Cuando Sonia entró en la biblioteca, Víktor Mykolaióvych ya la estaba esperando. Era un hombre de unos cincuenta años, de cabello negro con algunas canas brillando al sol. Tenía unos ojos azules muy bonitos, era un poco más alto que Sonia y de complexión delgada. Su rostro se iluminó al verla en la puerta.
La verdad era que ella le gustaba desde los primeros días del curso. Pero Víktor era tímido y no sabía cómo acercarse a la mujer que le había robado el corazón. Le preocupaba la diferencia de edad: podía ser su padre.
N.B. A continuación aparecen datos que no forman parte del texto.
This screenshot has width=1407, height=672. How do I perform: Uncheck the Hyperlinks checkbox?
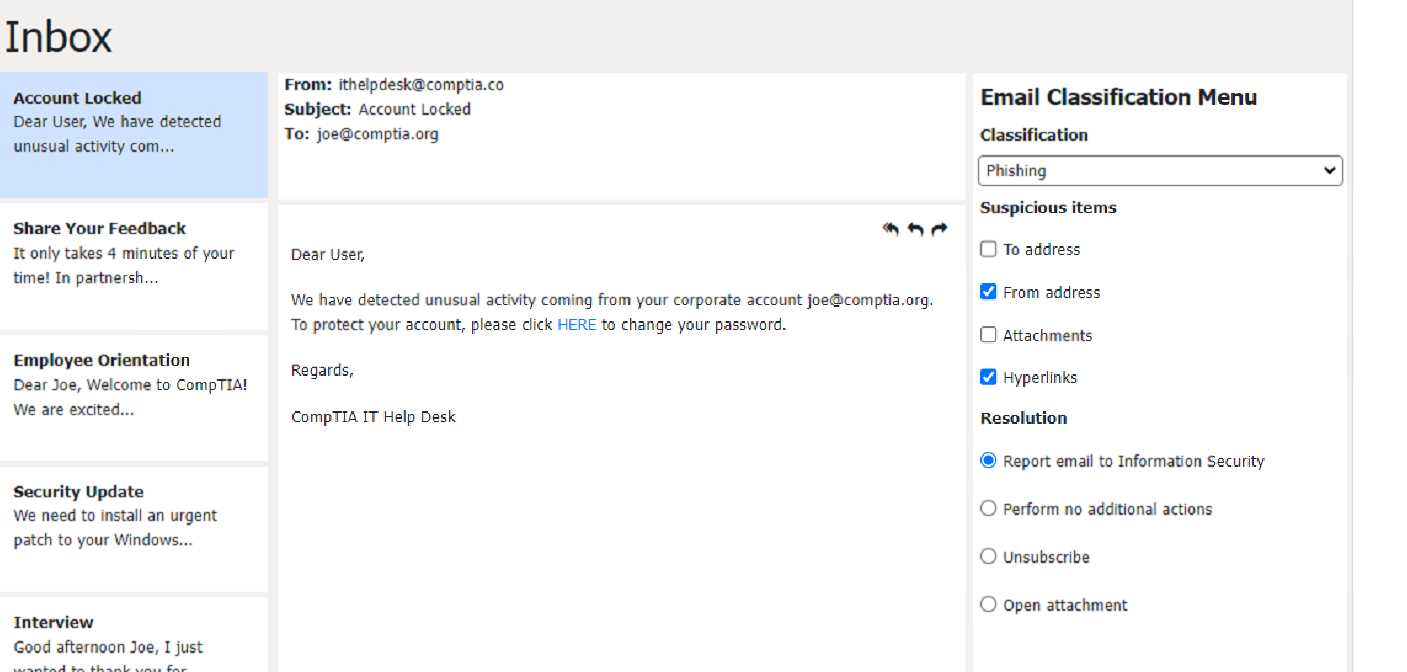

Pero los años no importaban cuando el amor volvía a llenar el alma de calor. Además, ya no esperaba volver a enamorarse así. Y aun ahora, aunque deseaba colmarla de halagos, se contuvo y la invitó con discreción a sentarse junto a él.
Cuando terminaron de revisar la revista, Víktor Mykolaióvych dijo:
—Muchas gracias por su ayuda. Como muestra de mi agradecimiento, me gustaría invitarla a una taza de café caliente —finalmente se atrevió a proponer él.
—Pero no hoy —Sonia intentó ser cortés.—Tengo muchas cosas que hacer. Pero la próxima vez, con gusto.
Cuando Víktor Mykoláyevych se fue, Valentina se sentó junto a Sonia.
—Le has gustado a nuestro Víktor Mykoláyevych —concluyó ella.
—No digas tonterías, Valentina —replicó Sonia.
—Te lo digo en serio. Es una buena persona. Su esposa falleció hace tres años y su hija vive en el extranjero. Viene con su esposo y su nieto solo en verano —comenzó a contar Valentina.—Víktor Mykoláyevych es un profesor inteligente con ingresos estables, educado, ordenado, los estudiantes lo respetan...
—Basta, Valentina —la interrumpió Sonia.—Ahora no es el momento para pensar en él.
—Te noto triste. Comparte conmigo, tu amiga. ¿Qué ha pasado? ¿Qué te preocupa? Tal vez pueda ayudarte.